GOAL: Could you write out the rows from the one with "wir stellen uns vor (724, 24)" to the one with "[НАЯВНІСТЬ ТОВАРА] (1063, 825)" again, switching "Eintrag" to "Beitrag" and leaving everything else as it is?

DATA SUPPLIED:
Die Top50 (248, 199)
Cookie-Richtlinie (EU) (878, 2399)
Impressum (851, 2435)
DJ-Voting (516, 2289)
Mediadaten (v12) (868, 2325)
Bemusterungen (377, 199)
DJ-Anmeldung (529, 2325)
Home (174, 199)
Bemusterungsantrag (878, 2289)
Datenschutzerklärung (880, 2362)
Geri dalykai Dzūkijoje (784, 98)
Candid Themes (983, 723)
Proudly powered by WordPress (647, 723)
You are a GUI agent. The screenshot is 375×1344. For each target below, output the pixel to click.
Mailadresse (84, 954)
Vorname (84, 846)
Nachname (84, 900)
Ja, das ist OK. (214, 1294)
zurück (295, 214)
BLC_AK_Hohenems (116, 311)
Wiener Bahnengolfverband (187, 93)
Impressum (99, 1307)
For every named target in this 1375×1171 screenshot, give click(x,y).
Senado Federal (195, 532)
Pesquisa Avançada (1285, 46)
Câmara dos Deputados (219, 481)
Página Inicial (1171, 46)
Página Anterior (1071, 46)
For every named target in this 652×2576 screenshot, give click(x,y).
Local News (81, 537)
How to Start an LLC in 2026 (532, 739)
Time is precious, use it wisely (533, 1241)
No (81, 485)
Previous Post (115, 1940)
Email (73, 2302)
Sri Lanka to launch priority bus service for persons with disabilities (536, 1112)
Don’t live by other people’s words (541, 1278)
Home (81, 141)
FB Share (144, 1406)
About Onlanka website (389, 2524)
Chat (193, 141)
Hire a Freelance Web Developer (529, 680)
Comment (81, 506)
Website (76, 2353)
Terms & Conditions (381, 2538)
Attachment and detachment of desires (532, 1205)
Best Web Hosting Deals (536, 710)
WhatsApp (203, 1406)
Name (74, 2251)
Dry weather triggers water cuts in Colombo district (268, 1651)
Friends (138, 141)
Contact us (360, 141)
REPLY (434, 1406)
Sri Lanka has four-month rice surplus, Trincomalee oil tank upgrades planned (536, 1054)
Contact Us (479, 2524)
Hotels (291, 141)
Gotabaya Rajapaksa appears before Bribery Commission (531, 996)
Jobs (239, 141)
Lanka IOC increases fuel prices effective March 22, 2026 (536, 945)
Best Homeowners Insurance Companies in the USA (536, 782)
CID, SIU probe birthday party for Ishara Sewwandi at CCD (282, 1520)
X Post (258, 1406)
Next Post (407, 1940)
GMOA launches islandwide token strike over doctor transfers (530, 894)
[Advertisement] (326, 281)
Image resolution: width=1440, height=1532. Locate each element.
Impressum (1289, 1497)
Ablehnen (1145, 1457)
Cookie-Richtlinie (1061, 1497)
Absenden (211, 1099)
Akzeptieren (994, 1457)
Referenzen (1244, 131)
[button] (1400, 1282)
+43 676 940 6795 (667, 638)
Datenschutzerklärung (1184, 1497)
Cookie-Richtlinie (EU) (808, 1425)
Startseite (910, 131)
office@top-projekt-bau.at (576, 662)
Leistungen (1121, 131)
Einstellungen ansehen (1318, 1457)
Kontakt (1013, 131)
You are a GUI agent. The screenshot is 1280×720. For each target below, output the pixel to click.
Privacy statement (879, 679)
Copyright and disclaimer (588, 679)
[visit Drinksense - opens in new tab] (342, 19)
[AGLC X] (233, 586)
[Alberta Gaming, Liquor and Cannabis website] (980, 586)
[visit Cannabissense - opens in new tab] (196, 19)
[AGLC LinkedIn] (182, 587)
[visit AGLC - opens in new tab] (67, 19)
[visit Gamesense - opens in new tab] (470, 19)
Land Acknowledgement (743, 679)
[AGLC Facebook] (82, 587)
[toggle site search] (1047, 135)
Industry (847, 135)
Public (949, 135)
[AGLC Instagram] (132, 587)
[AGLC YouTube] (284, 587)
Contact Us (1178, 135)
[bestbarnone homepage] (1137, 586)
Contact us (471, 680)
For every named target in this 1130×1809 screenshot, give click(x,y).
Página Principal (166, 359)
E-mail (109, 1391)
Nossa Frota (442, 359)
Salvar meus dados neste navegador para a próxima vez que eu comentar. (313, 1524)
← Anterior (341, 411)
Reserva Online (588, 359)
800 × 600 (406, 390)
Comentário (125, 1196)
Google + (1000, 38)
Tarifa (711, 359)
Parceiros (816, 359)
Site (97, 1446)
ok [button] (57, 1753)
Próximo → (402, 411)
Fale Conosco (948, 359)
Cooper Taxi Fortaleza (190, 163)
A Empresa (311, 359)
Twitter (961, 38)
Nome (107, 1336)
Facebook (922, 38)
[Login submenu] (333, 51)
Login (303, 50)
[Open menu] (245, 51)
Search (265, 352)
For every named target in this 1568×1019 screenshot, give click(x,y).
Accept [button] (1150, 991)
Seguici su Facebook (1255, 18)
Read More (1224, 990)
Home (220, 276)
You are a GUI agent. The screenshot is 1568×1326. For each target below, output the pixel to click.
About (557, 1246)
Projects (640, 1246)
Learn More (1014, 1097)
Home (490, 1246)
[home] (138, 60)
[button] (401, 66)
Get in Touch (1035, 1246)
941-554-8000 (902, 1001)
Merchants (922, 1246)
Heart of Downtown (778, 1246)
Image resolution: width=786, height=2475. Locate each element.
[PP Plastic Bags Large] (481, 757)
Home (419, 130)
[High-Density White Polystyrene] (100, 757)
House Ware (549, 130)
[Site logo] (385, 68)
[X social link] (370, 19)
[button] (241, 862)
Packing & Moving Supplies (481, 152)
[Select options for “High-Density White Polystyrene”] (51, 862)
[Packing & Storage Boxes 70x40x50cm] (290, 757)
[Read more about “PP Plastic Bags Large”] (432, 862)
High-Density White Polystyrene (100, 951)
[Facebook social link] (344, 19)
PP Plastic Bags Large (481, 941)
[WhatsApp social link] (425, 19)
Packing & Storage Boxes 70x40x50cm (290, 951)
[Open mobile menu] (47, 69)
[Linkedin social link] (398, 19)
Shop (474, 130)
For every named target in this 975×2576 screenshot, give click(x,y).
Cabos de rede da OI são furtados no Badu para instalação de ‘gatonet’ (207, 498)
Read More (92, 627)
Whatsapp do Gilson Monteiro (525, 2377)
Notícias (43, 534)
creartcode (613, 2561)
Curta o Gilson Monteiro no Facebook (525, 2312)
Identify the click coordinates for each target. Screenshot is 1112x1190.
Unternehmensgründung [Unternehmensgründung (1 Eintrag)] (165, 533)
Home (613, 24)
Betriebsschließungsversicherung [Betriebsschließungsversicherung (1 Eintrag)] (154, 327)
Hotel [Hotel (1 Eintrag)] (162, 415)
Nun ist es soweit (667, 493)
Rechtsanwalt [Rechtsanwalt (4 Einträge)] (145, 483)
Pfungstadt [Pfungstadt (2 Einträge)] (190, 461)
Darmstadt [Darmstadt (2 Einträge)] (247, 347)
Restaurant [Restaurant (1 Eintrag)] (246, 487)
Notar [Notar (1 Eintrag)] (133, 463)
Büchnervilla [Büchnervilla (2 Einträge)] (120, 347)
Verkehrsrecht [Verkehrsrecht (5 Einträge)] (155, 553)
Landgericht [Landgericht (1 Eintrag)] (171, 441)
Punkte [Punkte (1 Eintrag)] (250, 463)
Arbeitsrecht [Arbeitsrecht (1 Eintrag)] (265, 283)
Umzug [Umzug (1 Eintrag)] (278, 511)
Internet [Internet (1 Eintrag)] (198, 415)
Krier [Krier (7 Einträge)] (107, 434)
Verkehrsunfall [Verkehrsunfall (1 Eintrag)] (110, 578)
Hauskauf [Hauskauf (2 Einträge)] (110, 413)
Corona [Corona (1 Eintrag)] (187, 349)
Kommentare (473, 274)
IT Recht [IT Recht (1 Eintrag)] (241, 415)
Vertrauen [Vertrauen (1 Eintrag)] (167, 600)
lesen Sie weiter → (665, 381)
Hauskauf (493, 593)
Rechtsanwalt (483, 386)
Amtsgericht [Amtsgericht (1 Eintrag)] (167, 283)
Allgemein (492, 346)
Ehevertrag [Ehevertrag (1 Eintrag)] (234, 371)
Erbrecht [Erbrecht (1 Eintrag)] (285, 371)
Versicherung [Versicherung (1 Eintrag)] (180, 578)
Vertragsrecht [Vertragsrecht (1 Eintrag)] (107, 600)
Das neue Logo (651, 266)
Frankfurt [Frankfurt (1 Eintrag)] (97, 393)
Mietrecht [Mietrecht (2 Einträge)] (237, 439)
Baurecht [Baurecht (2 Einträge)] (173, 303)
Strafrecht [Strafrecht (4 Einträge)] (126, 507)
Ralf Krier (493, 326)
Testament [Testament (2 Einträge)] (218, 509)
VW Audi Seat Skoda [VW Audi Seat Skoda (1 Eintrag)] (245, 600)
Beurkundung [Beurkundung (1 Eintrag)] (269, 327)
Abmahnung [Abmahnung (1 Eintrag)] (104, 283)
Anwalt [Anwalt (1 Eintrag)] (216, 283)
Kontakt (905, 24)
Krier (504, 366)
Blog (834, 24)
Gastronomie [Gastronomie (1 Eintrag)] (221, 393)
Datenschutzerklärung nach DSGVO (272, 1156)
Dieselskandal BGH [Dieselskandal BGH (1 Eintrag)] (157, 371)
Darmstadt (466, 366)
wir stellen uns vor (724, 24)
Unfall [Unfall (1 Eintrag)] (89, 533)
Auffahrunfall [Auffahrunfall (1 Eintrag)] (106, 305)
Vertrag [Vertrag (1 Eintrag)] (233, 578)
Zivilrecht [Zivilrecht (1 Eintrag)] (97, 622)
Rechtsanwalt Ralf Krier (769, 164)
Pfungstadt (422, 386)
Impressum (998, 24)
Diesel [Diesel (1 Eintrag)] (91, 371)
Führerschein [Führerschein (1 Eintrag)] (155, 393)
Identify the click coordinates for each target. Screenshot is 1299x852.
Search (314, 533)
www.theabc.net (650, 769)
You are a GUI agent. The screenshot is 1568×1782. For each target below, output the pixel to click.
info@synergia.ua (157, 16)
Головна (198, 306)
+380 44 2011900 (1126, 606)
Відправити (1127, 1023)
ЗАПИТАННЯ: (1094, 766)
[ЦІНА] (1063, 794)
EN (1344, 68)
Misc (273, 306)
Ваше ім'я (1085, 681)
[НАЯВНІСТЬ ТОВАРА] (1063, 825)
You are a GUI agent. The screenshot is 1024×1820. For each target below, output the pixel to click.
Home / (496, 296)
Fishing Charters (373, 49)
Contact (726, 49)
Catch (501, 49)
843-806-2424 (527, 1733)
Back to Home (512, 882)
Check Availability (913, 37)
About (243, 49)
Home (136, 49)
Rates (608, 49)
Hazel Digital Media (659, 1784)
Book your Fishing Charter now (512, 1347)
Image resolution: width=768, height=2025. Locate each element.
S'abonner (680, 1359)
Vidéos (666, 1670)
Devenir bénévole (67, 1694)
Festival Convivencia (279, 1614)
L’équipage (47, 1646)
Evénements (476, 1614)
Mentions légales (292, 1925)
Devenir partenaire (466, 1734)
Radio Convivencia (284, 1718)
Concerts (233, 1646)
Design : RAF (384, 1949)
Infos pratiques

REPLY:
wir stellen uns vor (724, 24)
Unfall [Unfall (1 Beitrag)] (89, 533)
Auffahrunfall [Auffahrunfall (1 Beitrag)] (106, 305)
Vertrag [Vertrag (1 Beitrag)] (233, 578)
Zivilrecht [Zivilrecht (1 Beitrag)] (97, 622)
Rechtsanwalt Ralf Krier (769, 164)
Pfungstadt (422, 386)
Impressum (998, 24)
Diesel [Diesel (1 Beitrag)] (91, 371)
Führerschein [Führerschein (1 Beitrag)] (155, 393)
Identify the click coordinates for each target. Screenshot is 1299x852.
Search (314, 533)
www.theabc.net (650, 769)
You are a GUI agent. The screenshot is 1568×1782. For each target below, output the pixel to click.
info@synergia.ua (157, 16)
Головна (198, 306)
+380 44 2011900 (1126, 606)
Відправити (1127, 1023)
ЗАПИТАННЯ: (1094, 766)
[ЦІНА] (1063, 794)
EN (1344, 68)
Misc (273, 306)
Ваше ім'я (1085, 681)
[НАЯВНІСТЬ ТОВАРА] (1063, 825)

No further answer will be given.